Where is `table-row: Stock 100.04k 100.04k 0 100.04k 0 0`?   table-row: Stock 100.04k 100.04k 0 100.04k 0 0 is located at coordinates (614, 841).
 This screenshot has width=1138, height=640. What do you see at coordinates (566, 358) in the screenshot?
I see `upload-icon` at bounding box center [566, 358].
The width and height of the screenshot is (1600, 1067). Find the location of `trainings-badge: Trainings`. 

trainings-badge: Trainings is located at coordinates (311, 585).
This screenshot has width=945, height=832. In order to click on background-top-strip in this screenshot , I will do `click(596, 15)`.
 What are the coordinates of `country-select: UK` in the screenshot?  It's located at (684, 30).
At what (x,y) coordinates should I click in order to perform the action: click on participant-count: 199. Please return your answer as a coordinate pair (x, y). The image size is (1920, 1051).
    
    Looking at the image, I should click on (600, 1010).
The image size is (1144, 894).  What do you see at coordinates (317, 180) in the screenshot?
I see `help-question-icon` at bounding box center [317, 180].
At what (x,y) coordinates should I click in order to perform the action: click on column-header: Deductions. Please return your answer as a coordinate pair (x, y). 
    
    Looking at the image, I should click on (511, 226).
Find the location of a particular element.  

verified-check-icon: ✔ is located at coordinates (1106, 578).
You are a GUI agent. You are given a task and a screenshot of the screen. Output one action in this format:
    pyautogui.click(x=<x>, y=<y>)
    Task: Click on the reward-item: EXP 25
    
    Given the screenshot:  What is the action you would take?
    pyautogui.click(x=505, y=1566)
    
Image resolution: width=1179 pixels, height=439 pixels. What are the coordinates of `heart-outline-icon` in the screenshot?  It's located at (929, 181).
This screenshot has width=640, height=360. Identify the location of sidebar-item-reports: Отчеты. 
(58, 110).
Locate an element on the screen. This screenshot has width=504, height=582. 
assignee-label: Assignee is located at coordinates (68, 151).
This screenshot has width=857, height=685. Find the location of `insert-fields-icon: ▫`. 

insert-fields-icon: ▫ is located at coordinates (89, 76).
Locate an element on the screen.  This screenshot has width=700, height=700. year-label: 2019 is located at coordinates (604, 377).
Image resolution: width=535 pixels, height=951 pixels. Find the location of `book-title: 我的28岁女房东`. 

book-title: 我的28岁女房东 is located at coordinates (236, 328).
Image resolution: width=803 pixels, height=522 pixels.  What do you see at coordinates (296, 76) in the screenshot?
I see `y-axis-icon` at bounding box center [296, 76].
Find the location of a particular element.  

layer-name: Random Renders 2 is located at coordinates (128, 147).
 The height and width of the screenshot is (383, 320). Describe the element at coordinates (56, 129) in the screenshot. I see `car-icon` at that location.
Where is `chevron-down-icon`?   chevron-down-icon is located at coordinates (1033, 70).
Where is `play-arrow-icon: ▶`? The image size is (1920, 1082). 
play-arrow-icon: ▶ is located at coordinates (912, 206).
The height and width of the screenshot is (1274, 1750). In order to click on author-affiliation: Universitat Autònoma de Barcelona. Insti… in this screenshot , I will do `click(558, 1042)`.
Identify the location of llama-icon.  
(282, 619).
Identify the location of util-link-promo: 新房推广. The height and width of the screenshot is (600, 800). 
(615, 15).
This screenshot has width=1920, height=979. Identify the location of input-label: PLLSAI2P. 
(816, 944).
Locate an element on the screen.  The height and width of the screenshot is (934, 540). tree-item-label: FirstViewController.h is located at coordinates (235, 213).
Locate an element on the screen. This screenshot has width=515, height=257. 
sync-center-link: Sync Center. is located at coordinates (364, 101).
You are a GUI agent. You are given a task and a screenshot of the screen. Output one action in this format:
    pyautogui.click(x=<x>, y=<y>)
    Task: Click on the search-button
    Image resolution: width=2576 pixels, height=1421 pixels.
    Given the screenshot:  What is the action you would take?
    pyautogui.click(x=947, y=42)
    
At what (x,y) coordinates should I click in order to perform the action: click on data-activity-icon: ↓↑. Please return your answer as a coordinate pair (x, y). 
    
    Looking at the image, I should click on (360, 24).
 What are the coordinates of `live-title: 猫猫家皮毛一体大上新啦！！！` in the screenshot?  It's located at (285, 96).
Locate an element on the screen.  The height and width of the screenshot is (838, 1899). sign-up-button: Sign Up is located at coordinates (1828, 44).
◆ ◆ ◆ ◆ ◆
-- What the task requires --
Please rewrite all the items above, changing "coordinate pair" to "point" and leaving everything else as it is.

-- Expected answer --
Where is `table-row: Stock 100.04k 100.04k 0 100.04k 0 0`?   table-row: Stock 100.04k 100.04k 0 100.04k 0 0 is located at coordinates (614, 841).
 This screenshot has width=1138, height=640. What do you see at coordinates (566, 358) in the screenshot?
I see `upload-icon` at bounding box center [566, 358].
The width and height of the screenshot is (1600, 1067). Find the location of `trainings-badge: Trainings`. 

trainings-badge: Trainings is located at coordinates (311, 585).
This screenshot has width=945, height=832. In order to click on background-top-strip in this screenshot , I will do `click(596, 15)`.
 What are the coordinates of `country-select: UK` in the screenshot?  It's located at (684, 30).
At what (x,y) coordinates should I click in order to perform the action: click on participant-count: 199. Please return your answer as a point (x, y). The image size is (1920, 1051).
    
    Looking at the image, I should click on (600, 1010).
The image size is (1144, 894).  What do you see at coordinates (317, 180) in the screenshot?
I see `help-question-icon` at bounding box center [317, 180].
At what (x,y) coordinates should I click in order to perform the action: click on column-header: Deductions. Please return your answer as a point (x, y). 
    
    Looking at the image, I should click on (511, 226).
Find the location of a particular element.  

verified-check-icon: ✔ is located at coordinates (1106, 578).
You are a GUI agent. You are given a task and a screenshot of the screen. Output one action in this format:
    pyautogui.click(x=<x>, y=<y>)
    Task: Click on the reward-item: EXP 25
    
    Given the screenshot:  What is the action you would take?
    pyautogui.click(x=505, y=1566)
    
Image resolution: width=1179 pixels, height=439 pixels. What are the coordinates of `heart-outline-icon` in the screenshot?  It's located at (929, 181).
This screenshot has width=640, height=360. Identify the location of sidebar-item-reports: Отчеты. 
(58, 110).
Locate an element on the screen. This screenshot has width=504, height=582. 
assignee-label: Assignee is located at coordinates (68, 151).
This screenshot has width=857, height=685. Find the location of `insert-fields-icon: ▫`. 

insert-fields-icon: ▫ is located at coordinates (89, 76).
Locate an element on the screen.  This screenshot has width=700, height=700. year-label: 2019 is located at coordinates (604, 377).
Image resolution: width=535 pixels, height=951 pixels. Find the location of `book-title: 我的28岁女房东`. 

book-title: 我的28岁女房东 is located at coordinates (236, 328).
Image resolution: width=803 pixels, height=522 pixels.  What do you see at coordinates (296, 76) in the screenshot?
I see `y-axis-icon` at bounding box center [296, 76].
Find the location of a particular element.  

layer-name: Random Renders 2 is located at coordinates (128, 147).
 The height and width of the screenshot is (383, 320). Describe the element at coordinates (56, 129) in the screenshot. I see `car-icon` at that location.
Where is `chevron-down-icon`?   chevron-down-icon is located at coordinates (1033, 70).
Where is `play-arrow-icon: ▶`? The image size is (1920, 1082). 
play-arrow-icon: ▶ is located at coordinates (912, 206).
The height and width of the screenshot is (1274, 1750). In order to click on author-affiliation: Universitat Autònoma de Barcelona. Insti… in this screenshot , I will do `click(558, 1042)`.
Identify the location of llama-icon.  
(282, 619).
Identify the location of util-link-promo: 新房推广. The height and width of the screenshot is (600, 800). 
(615, 15).
This screenshot has width=1920, height=979. Identify the location of input-label: PLLSAI2P. 
(816, 944).
Locate an element on the screen.  The height and width of the screenshot is (934, 540). tree-item-label: FirstViewController.h is located at coordinates (235, 213).
Locate an element on the screen. This screenshot has width=515, height=257. 
sync-center-link: Sync Center. is located at coordinates (364, 101).
You are a GUI agent. You are given a task and a screenshot of the screen. Output one action in this format:
    pyautogui.click(x=<x>, y=<y>)
    Task: Click on the search-button
    Image resolution: width=2576 pixels, height=1421 pixels.
    Given the screenshot:  What is the action you would take?
    pyautogui.click(x=947, y=42)
    
At what (x,y) coordinates should I click in order to perform the action: click on data-activity-icon: ↓↑. Please return your answer as a point (x, y). 
    
    Looking at the image, I should click on (360, 24).
 What are the coordinates of `live-title: 猫猫家皮毛一体大上新啦！！！` in the screenshot?  It's located at (285, 96).
Locate an element on the screen.  The height and width of the screenshot is (838, 1899). sign-up-button: Sign Up is located at coordinates (1828, 44).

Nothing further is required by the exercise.